Retype each record below word for word, pictures excluded.

───── TASK INPUT ─────

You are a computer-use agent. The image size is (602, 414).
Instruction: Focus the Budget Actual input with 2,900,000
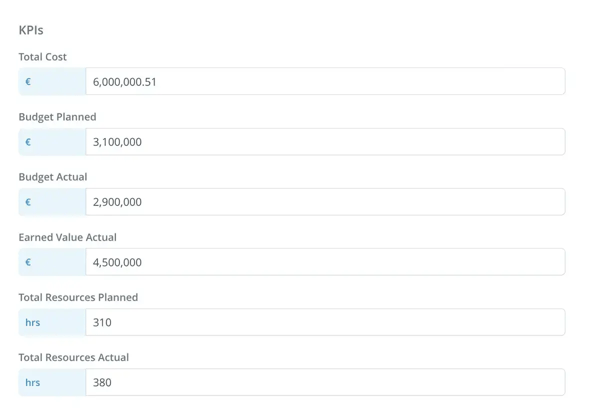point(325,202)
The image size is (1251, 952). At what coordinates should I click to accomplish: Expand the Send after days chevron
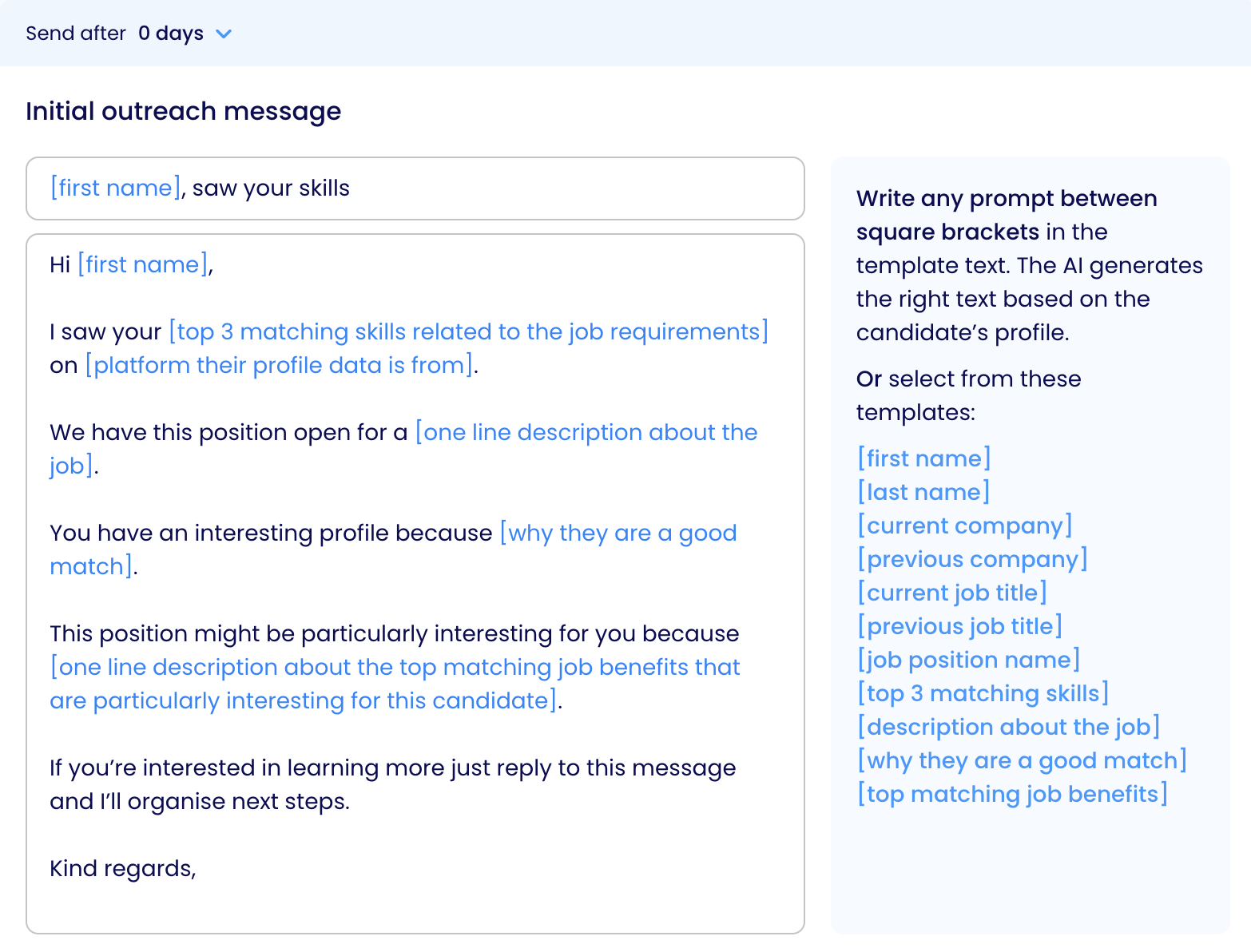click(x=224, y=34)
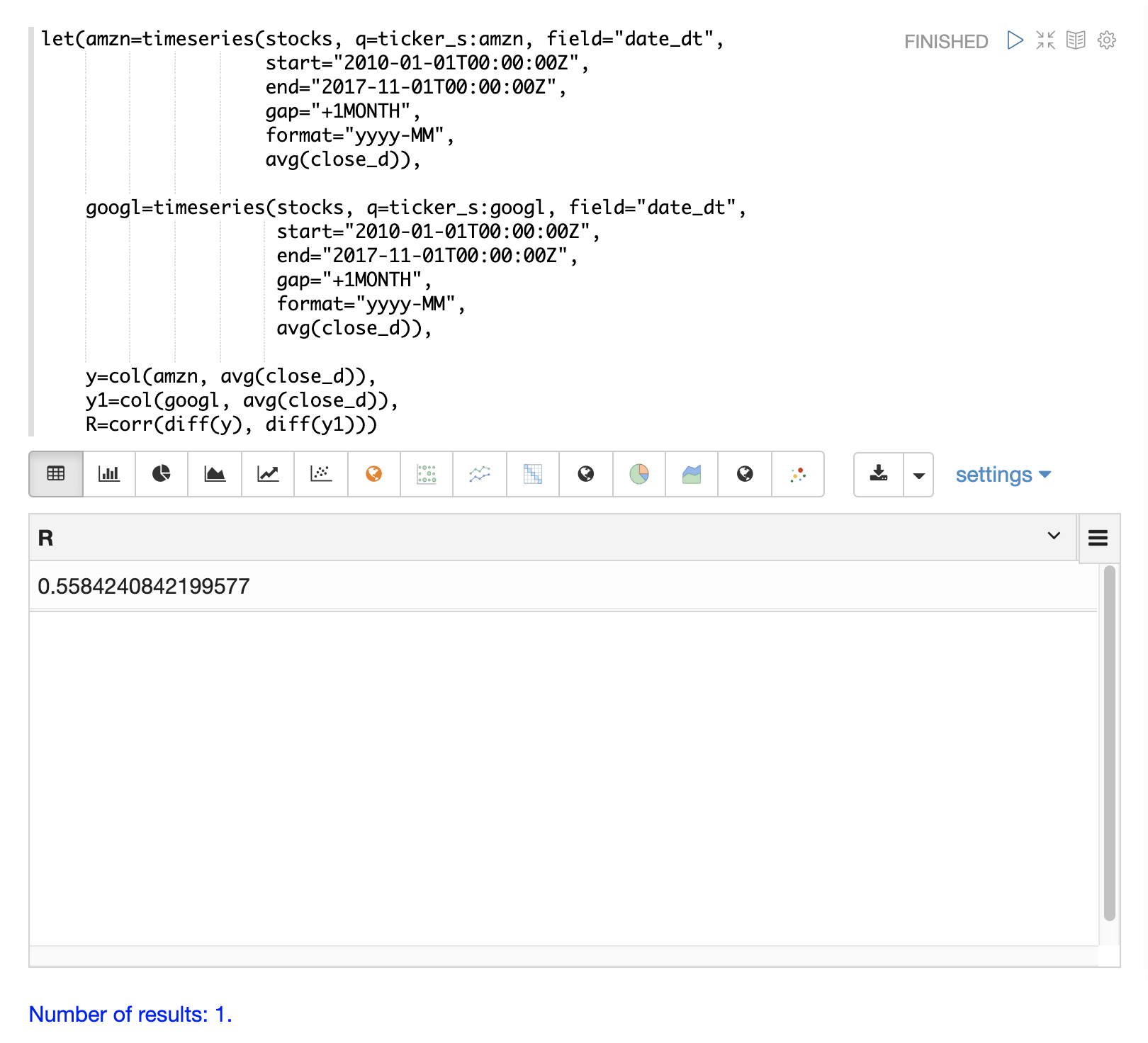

─────

REPLY TO THE EXERCISE →
You are a computer-use agent. The image size is (602, 414).
Instruction: Focus the Budget Actual input with 2,900,000
point(325,202)
The image size is (1251, 952). At what coordinates should I click to accomplish: Expand the Send after days chevron
click(x=224, y=34)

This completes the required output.